IT might sound all right. But it was tedious in the extreme to sit through in the theatre. Interesting staging and set but just didn't work. Updated On: 3/29/06 at 12:30 AM
It really was one of those, "Wow, I can't believe how much talent and effort went into this monstrosity" kind of experiences. Stunning and awful all that the same time. I'd say it was the English CARRIE, but then I never saw WHICH WITCH or THE HUNTING OF THE SNARK or FIELDS OF AMBROSIA (where everyone knows ya).
TT
"Me flunk English? That's unpossible!" - Ralph Wiggum
"Brooks also composed the music and co-wrote the lyrics for Metropolis: The Musical, which was staged at London’s Picadilly Theatre, and is now being readied for a New York premiere next spring to be directed by Richard Foreman.
BWW search is so easy.
"Carson has combined his passion for helping children with his love for one of Cincinnati's favorite past times - cornhole - to create a unique and exciting event perfect for a corporate outing, entertaining clients or family fun."
"Brooks' "You Light Up My Life" is the most successful single record in the history of recorded music, selling more than seven million copies and staying at number one in the county for more than three months; total record sales of albums and singles of the song exceed 15 million. It received the Academy Award for Best Song, as well as winning the Grammy, Golden Globe, American Music, and People’s Choice awards."
Wow. What went wrong?
"Art is always in crisis: you must work fast to write in the breath on the window."
-Edward Bond
I remember getting the double CD years back for $ 5 at the Flea market
It is really a great score. Would love to have seen it but fear if it opened here it would be a B & B production & the critics would crap on it unmercifully
I love the music, but I really hope they don't do this here b/c I can't imagine it would be well received. I never saw it, but it seems cumbersome to stage. Fave song- "The Sun".
OMG YOU GUYS!! I can't believe you want to see a revival of this. The story is trite beyond words (it was Lang's visuals that made the movie a classic, not the story) and the music is such dated eighties pop-eretta I can't imagine why anyone in their right mind would want to do it.
"Impossible is just a big word thrown around by small men who find it easier to live in the world they've been given than to explore the power they have to change it. Impossible is not a fact. It's an opinion. Impossible is not a declaration. It's a dare. Impossible is potential. Impossible is temporary. Impossible is nothing.”
~ Muhammad Ali
I saw it when i was in college....eek! The most memorable moment was when the heroine got "shot" by a gun that failed to go off...one of my friends whispers, "She's dead....they killed her" like the Mayor of Munchkin City.
It was really tedious as previously stated and actually kinda ugly considering how pretty the film is.
It is strange...I listened to this for the first time in many years last week...there are some good momeents, but for me there is only 1 reason to listen at all: Judy Kuhn.

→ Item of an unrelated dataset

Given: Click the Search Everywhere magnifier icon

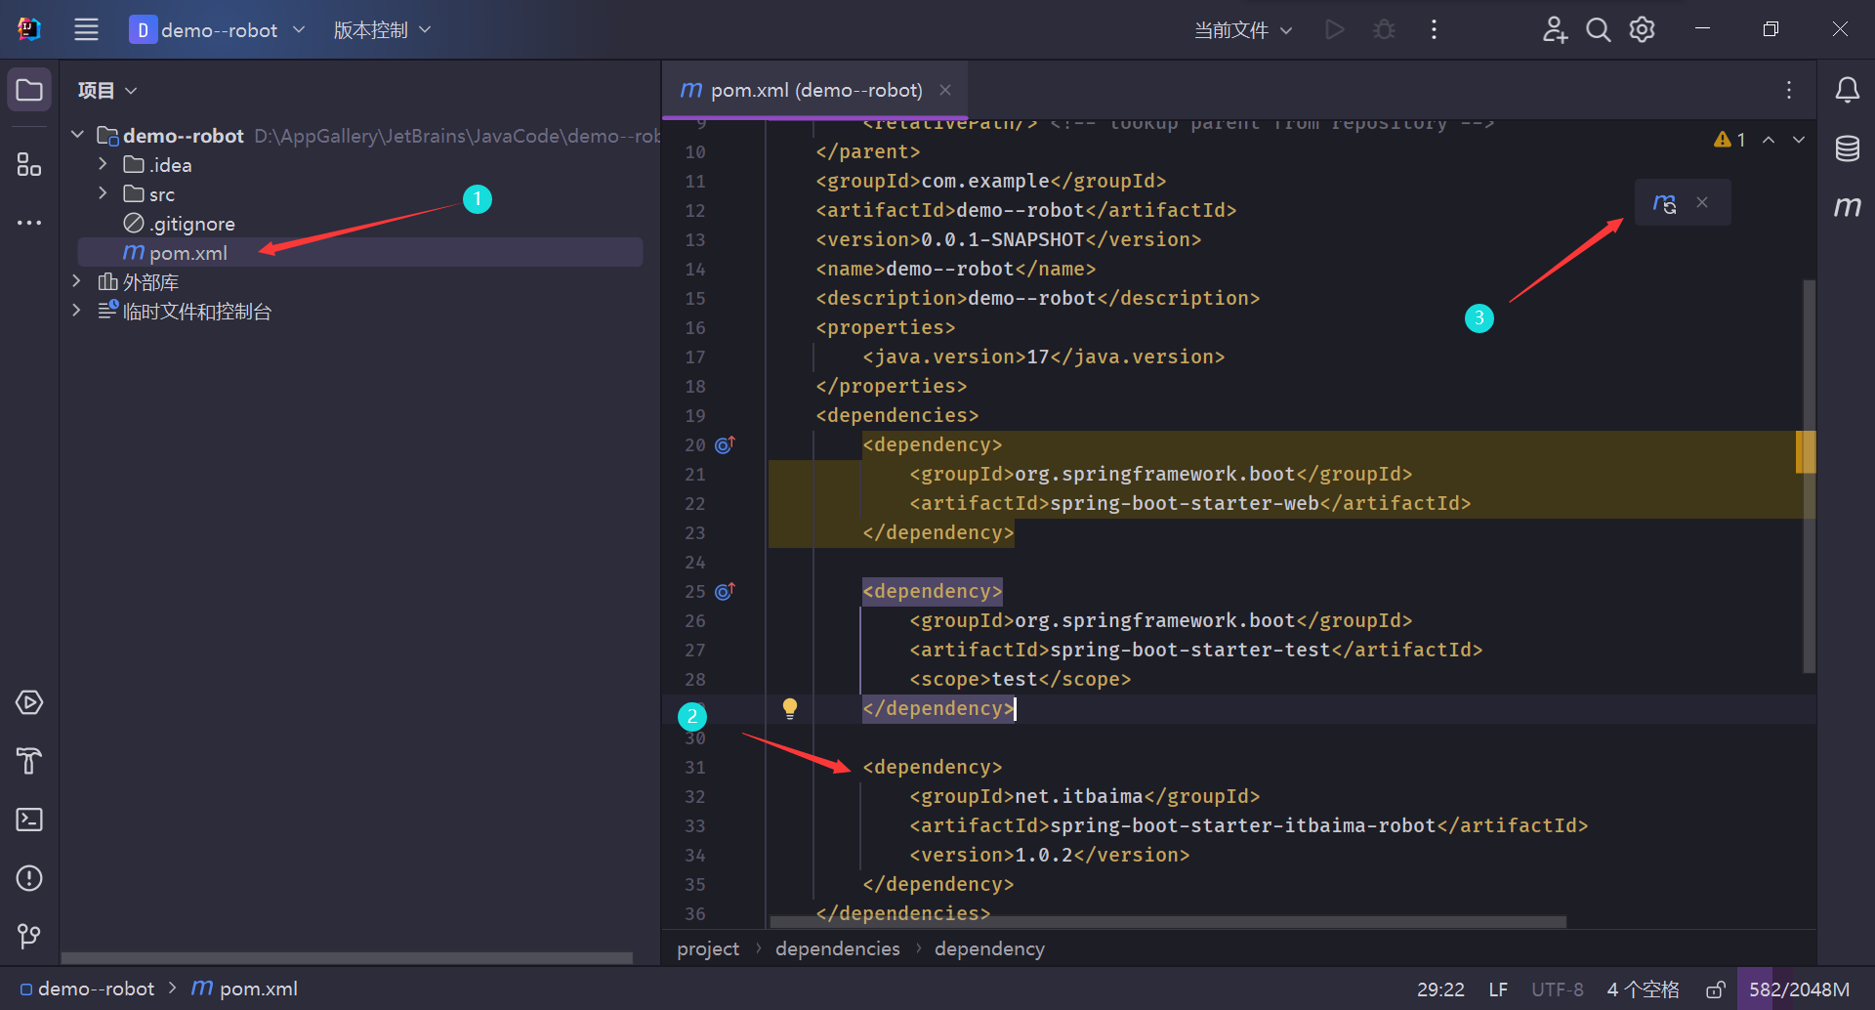Looking at the screenshot, I should 1598,30.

My mother always used to say, "The older you get, the better you get, unless you're a banana." - Rose Nyland
One of the tensest nightly moments was when the stage floor moved while an elevator was coming up through a hole in it. The tolerances were somewhere between 1/16 and 1/32 of an inch, and they did this every night *without* computers.
If they were to revive it, I would hope that they would rewrite the book to reflect the newly restored version of the film. There's a lot in the story that got lost when the first American distributors slashed it down to 90 minutes.
Thinking about it after listening to the entire thing... You're right; it IS a mess. And the '80s synth-orchestrations do NOT help things...
A little too much power ballads in this, you're right. And "Nothing Really Matters" needs the pop stripped out of it. That way it sounds like CARRIE. Sounds better as a kind of baroque-ish gavotte, so that matches the elitists' nonchalance.
"How could she just suddenly, completely disappear into thin water?" - The Little Mermaid
Yep, I saw this, and Carrie it wasn't- it was just dull.
The set was massive- even the house curtain seemed like a massive iron wall with the title engraved on it. The trouble was it was one of those designs that painted itself into a corner- after the initial setting with masses of tubes and valves of a giant boiler room, the amount of stage space was limited.
The choreography was very dated- which was a problem for a futuristic story!
The performers were committed, but they had to deliver a heavily and repeatedly re-written script which sounded like plotting by numbers. As a result, there were glimmers of loveliness, but overall, the whole thing felt like it wasn't ready for public viewing.
However, it was a masterpiece compared to Which witch at the same theatre!